▶ TAREFAS OBRIGATÓRIAS
1. No texto sobre o mercado financeiro, a que valor chegou a cotação do dólar?
2. Liste os fatos que, segundo o professor citado no texto sobre o mercado financeiro, criaram a ilusão de que o Brasil estava relativamente bem.
3. Por favor, dê continuidade ao texto sobre o mercado financeiro a partir do ponto em que ele termina.

A aversão de investidores ao país foi maior do que de outros mercados parecidos com o nosso na pandemia, mostra estudo.
Nos últimos dias, o mercado financeiro tem apresentado números ruins no Brasil, com a perda de valor das ações de empresas na Bolsa de Valores e a desvalorização do real.
Se é verdade que investidor coloca dinheiro no que acredita, na tela do mercado, assiste-se uma crise de confiança no Brasil, com o dólar e a Bolsa de Valores como personagens centrais desse drama.
A cotação da moeda americana não cansa de subir, a R$ 5,42, é um termômetro da saída de dólares do país. Outro sinal de que estamos em baixa é a instabilidade da Bolsa de Valores de São Paulo, derrapando no ano.
“O que está acontecendo no Brasil, é uma saída de capitais. Não é só capital de estrangeiros que estavam no Brasil que estão indo embora. Tanto o estrangeiro quanto o nacional estão com medo do Brasil. Como no começo do ano, a inflação estava mais baixa e a economia estava dando sinais de recuperação. Na sequência, isso melhorou as contas públicas. Então, tinha-se a ilusão de que o Brasil estava relativamente bem”, explicou Simão Davi Silber, professor do Departamento de Economia da USP.

▶ EXTRATO DE DADOS
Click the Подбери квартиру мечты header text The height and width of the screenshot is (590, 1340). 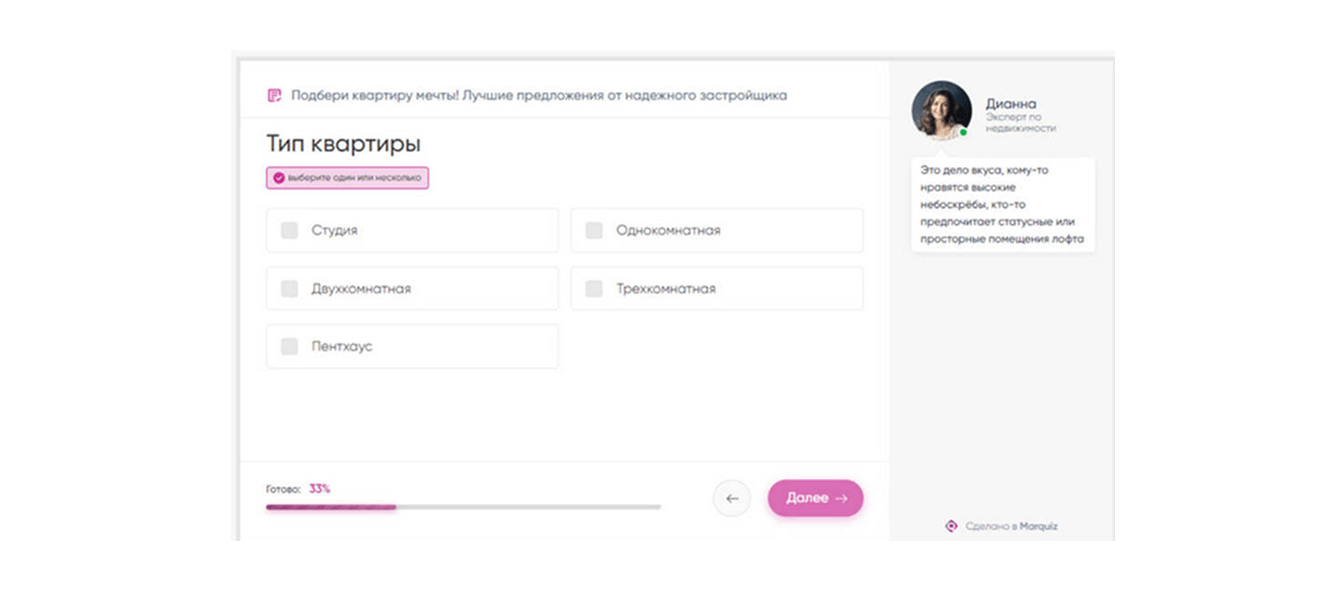[x=538, y=96]

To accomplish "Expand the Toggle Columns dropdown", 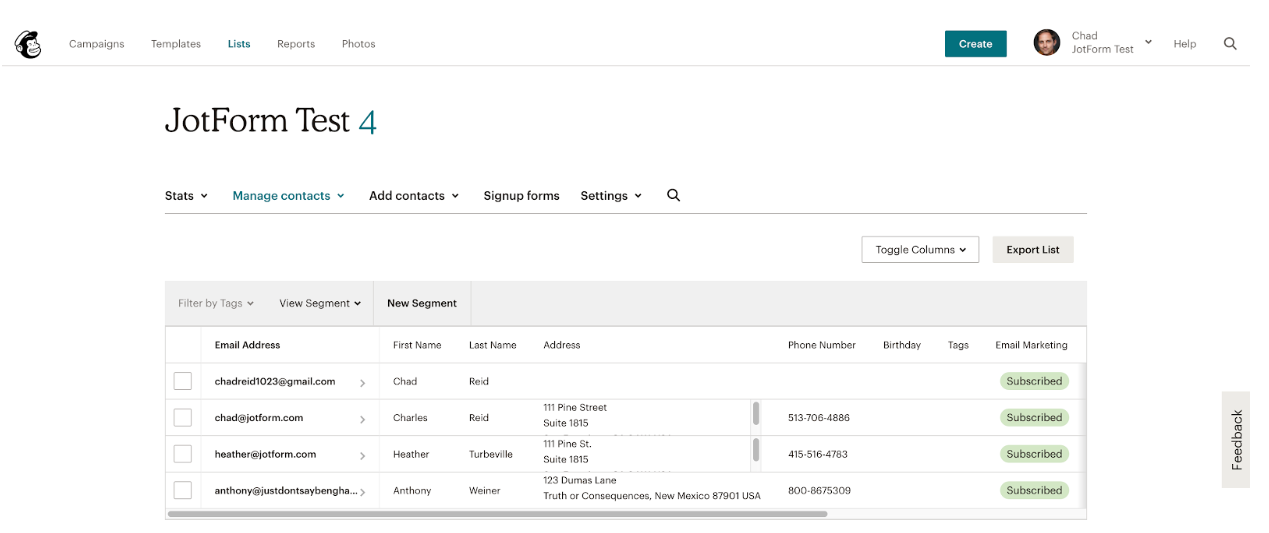I will [x=920, y=250].
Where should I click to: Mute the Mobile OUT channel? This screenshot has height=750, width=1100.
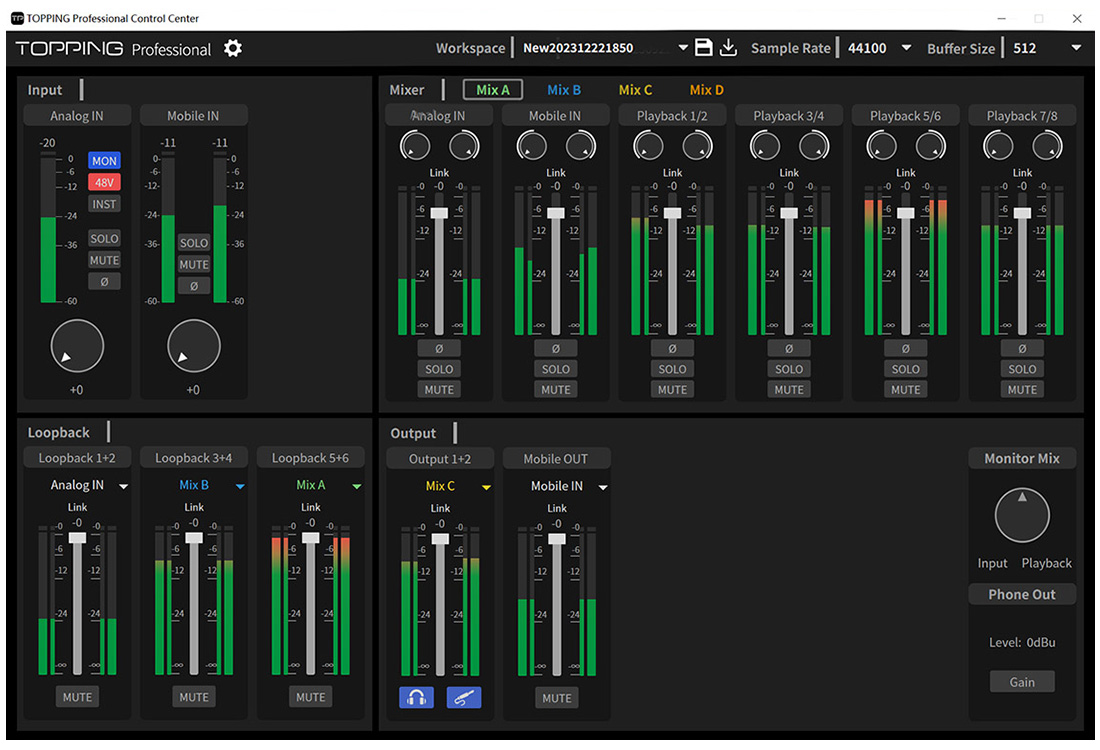click(x=556, y=698)
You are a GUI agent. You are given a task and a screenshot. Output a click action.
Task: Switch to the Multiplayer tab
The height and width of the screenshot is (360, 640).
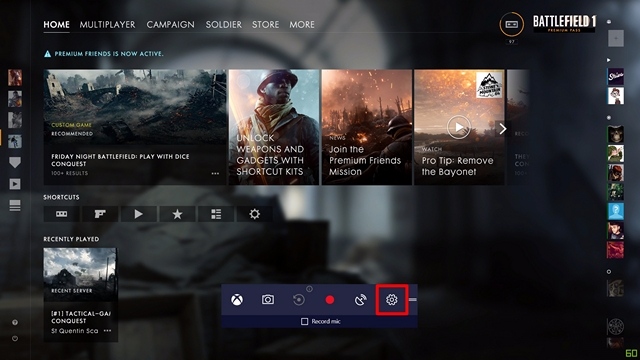[107, 24]
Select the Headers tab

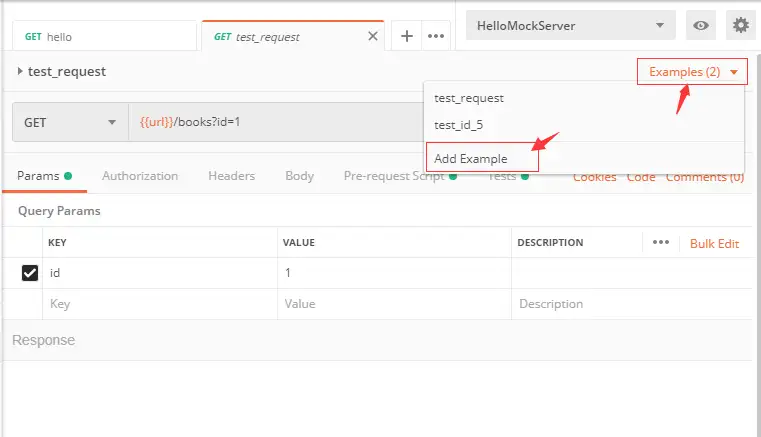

▶ RESPOSTAS POR TAREFA
1. R$ 5,42.

2.
- A inflação mais baixa no começo do ano
- A economia dando sinais de recuperação
- A melhora das contas públicas

3.
Mas o cenário mudou, afirma o professor:
“Só que depois a inflação disparou. O governo perdendo credibilidade. Ele falseou na regra fiscal querendo parcelar precatórios e, dada a perda de popularidade do governo, a criação de uma Bolsa Brasil - que seria o novo nome do Bolsa Família de maior porte. Então, tudo isso coloca em risco o teto do gasto. Eu diria o seguinte: você tem, vamos dizer, o caldo de cultura perfeito para quem for avesso a isso fugir do Brasil”.
A pandemia trouxe um medo global, mas a aversão de investidores ao Brasil foi maior do que de outros mercados parecidos com o nosso. Um estudo recente comparou a trajetória do real com a das moedas do Chile, México, Rússia, Colômbia e África do Sul.
O teto é o limite para o crescimento do gasto da União. Uma regra para impedir a explosão da dívida pública.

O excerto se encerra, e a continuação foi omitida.